─── Page text

CASPER, Wyo. — Wyoming Governor Mark Gordon issued his first veto of 2022 legislation passed by the Wyoming Legislature on Thursday, exercising his veto authority to reject Senate Enrolled Act 18.
That legislation aims to add constraints on the expenditure of COVID-19 relief funds and force the expiration of pandemic-related emergency programs on March 26, 2022. The legislation would then have appropriated up to $50 million in otherwise unobligated American Rescue Plan Act (ARPA) dollars allocated to Wyoming to the office of the governor on March 27, 2022, but only if a separate piece of legislation is enacted into law.
That other piece of legislation is Senate Enrolled Act 20, legislation that would appropriate and guide the use of about $334.5 million in American Rescue Plan Act Direct funds that have been allocated to Wyoming.
The governor explained his decision to veto Senate Enrolled Act 18 in a letter to Senate President Dan Dockstader. Gordon said that he supports and plans to sign Senate Enrolled Act 20 as that legislation is guided by recommendations made by the executive branch for use of the ARPA funds. The executive branch recommendations for use of the funds “were based on months of stakeholder engagement and proposal development,” Gordon wrote.
“While Senate Enrolled Act 20 reflects our shared vision, Senate Enrolled Act 18 is redundant and runs contrary to our partnership efforts to responsibly spend federal funding,” Gordon wrote. “Senate Enrolled Act 18 unnecessarily constrains the Governor’s authority to expend funds on emergency programs.”

──────
─── Record excerpts

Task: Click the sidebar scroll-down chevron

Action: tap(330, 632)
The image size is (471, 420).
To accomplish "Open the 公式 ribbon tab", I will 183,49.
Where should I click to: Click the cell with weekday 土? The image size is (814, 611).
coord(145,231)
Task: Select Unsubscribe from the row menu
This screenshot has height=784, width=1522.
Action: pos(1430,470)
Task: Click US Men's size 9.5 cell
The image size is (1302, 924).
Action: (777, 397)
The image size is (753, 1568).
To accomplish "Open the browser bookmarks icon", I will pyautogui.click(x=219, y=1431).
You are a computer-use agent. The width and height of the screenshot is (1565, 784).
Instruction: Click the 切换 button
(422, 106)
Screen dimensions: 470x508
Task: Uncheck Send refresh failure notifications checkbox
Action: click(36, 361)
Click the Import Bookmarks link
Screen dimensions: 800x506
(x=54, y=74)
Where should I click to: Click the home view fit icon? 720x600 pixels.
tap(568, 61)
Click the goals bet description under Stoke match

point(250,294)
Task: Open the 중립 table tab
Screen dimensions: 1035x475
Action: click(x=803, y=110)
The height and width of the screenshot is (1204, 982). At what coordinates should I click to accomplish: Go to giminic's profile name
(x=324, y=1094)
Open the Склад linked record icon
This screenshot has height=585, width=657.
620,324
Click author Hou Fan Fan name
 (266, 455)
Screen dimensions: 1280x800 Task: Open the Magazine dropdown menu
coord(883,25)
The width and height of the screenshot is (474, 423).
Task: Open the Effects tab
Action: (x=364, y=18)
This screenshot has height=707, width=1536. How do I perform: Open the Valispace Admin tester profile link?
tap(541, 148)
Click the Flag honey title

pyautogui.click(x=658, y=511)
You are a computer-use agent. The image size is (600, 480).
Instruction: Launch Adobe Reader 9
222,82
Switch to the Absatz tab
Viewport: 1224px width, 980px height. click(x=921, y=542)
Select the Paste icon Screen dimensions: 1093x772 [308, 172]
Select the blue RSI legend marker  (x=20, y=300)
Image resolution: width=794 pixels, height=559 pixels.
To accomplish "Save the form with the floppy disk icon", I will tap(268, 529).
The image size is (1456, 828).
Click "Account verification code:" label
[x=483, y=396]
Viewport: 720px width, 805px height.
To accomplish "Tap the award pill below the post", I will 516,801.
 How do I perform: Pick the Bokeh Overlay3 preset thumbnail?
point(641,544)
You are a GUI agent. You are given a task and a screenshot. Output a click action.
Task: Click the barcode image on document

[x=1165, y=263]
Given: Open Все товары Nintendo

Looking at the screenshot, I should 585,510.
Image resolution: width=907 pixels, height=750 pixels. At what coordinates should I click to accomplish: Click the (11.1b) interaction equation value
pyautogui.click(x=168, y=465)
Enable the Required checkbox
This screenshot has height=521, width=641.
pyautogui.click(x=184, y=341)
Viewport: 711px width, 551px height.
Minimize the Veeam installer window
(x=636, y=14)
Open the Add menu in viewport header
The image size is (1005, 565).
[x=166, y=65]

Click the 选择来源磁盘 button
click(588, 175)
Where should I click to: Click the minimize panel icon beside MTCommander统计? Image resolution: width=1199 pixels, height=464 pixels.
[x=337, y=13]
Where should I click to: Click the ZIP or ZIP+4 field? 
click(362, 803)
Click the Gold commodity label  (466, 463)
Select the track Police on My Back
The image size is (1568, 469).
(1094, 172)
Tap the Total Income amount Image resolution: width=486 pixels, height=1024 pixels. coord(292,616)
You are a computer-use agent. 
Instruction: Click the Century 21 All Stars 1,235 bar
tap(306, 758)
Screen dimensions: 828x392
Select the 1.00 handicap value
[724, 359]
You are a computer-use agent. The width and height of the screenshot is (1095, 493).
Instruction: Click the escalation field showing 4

──────

Task to carry out
Give again, word for word, the stretch of the veto article from "That other piece" through "allocated to Wyoming.".

Reply to the task
That other piece of legislation is Senate Enrolled Act 20, legislation that would appropriate and guide the use of about $334.5 million in American Rescue Plan Act Direct funds that have been allocated to Wyoming.